The people's extreme
displeasure with the Meech proceedings
was captured by the 1990 Citizens' Forum on Canada's Future,
commonly referred to as the Spicer Commission. Mulroney, who was
forced to convene it just after Meech was defeated, claimed that
his government wanted to hear the opinions of Canadians. The
Spicer Commission published its findings in 1991 with many
Canadians expressing their acute awareness that something was
lacking in the Canadian political process, that politicians were
not to be trusted, and that mechanisms were required to empower
the people. Many called for the formation of a constituent
assembly which would enable the people to deliberate and decide
on their own constitution.
All of the proposals and recommendations of the Spicer
Commission were subsequently ignored by the Government of
Canada.
The significance of Meech Lake today is that in this era
the
people want to be the arbiters and decision-makers. It is the
work for democratic renewal which will open society's path to
progress, not reordering the status quo in the name of change,
modernization or making every vote count.
Meech Lake confirmed that a form of political power has
emerged in Canada with absolute power resting in the hands of the
financial oligarchs and their political representatives. The
suggestion that the Prime Minister and the 10 provincial premiers
should be the only ones to propose the Constitution, and that the
people should be excluded from the process was resoundingly
rejected because the times demand that power be transferred to
the people acting in their own interests. People want to take
politics out of the hands of the vested interests and place them
in the hands of those who would deal with the real problems that
the people face, such as the economic insecurity that is the
number one worry and the deepest concern of the people.

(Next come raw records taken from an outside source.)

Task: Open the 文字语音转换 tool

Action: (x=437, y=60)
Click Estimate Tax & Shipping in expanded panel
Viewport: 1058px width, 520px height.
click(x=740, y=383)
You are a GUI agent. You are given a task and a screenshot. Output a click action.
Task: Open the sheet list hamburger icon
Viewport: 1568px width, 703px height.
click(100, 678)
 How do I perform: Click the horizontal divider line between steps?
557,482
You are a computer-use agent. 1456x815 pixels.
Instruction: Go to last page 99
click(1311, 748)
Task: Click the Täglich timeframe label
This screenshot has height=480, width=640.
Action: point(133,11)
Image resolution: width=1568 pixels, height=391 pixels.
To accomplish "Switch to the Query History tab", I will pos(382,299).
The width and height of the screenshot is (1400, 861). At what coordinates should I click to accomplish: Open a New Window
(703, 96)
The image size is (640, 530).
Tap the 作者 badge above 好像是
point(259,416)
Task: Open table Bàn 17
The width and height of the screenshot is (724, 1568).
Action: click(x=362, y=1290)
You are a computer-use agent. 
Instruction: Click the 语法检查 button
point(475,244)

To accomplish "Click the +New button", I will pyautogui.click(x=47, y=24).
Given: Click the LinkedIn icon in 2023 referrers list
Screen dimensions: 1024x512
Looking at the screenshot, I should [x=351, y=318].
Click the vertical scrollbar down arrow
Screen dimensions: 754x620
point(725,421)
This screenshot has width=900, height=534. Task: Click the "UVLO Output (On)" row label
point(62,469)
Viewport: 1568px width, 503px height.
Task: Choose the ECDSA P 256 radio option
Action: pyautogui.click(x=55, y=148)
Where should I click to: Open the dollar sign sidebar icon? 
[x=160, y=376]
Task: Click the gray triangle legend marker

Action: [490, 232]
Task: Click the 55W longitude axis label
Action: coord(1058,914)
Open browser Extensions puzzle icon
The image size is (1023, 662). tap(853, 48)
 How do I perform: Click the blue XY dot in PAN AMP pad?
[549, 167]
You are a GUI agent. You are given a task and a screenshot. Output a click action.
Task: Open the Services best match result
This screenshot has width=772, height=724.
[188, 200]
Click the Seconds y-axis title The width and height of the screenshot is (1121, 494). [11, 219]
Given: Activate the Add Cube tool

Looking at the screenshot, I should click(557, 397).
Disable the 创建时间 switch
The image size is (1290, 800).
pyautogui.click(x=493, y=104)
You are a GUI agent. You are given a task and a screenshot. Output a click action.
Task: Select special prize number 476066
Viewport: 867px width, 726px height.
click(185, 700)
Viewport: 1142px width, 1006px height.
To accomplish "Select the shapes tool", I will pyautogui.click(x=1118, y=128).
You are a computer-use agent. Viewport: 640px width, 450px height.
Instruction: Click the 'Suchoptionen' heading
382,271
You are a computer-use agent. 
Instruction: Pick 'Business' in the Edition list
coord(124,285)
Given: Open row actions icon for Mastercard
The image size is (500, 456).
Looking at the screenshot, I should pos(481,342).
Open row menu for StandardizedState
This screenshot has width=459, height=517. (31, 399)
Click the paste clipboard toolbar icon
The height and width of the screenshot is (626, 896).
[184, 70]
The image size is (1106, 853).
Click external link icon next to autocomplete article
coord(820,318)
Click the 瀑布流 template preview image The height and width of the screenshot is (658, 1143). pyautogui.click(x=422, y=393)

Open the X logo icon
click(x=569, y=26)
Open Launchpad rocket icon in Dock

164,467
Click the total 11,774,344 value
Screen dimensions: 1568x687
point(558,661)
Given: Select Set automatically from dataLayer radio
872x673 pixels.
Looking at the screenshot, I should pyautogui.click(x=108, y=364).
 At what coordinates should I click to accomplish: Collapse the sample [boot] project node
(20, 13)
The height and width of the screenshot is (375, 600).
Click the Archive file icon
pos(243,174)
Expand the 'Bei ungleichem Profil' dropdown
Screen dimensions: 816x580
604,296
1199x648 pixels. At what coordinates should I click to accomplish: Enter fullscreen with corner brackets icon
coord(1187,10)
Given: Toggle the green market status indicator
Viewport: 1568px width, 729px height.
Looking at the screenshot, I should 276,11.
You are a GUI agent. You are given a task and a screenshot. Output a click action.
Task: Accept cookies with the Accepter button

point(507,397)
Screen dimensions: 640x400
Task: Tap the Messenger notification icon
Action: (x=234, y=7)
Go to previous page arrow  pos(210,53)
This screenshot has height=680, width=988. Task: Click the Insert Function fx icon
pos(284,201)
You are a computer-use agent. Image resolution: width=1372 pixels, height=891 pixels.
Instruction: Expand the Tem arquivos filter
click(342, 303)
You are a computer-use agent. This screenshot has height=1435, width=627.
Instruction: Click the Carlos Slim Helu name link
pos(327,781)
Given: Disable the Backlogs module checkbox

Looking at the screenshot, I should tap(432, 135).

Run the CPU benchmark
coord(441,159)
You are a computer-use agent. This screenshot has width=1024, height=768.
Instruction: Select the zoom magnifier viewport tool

The failure of the Meech Lake Accord also led to the
eventual
demise of the parliamentary configuration of the Liberal and
Conservative "party-in-power" and "party-in-opposition," with the
virtual decimation of the Conservatives in 1993. This was
followed by the sorry state of the Liberals as a result of the
"sponsorship scandal" in 1995 which they used to concentrate
more and more power in fewer and fewer hands. Since then, the
political parties with seats in the House of Commons have formed
a cartel to keep the people disempowered and political parties
are all about getting elected on the basis of maintaining data
bases to micro-target voters while the divide between those who
govern and those who are governed widens with each passing day.
Today no government has the consent of the governed and the need
for democratic renewal is more urgent than ever.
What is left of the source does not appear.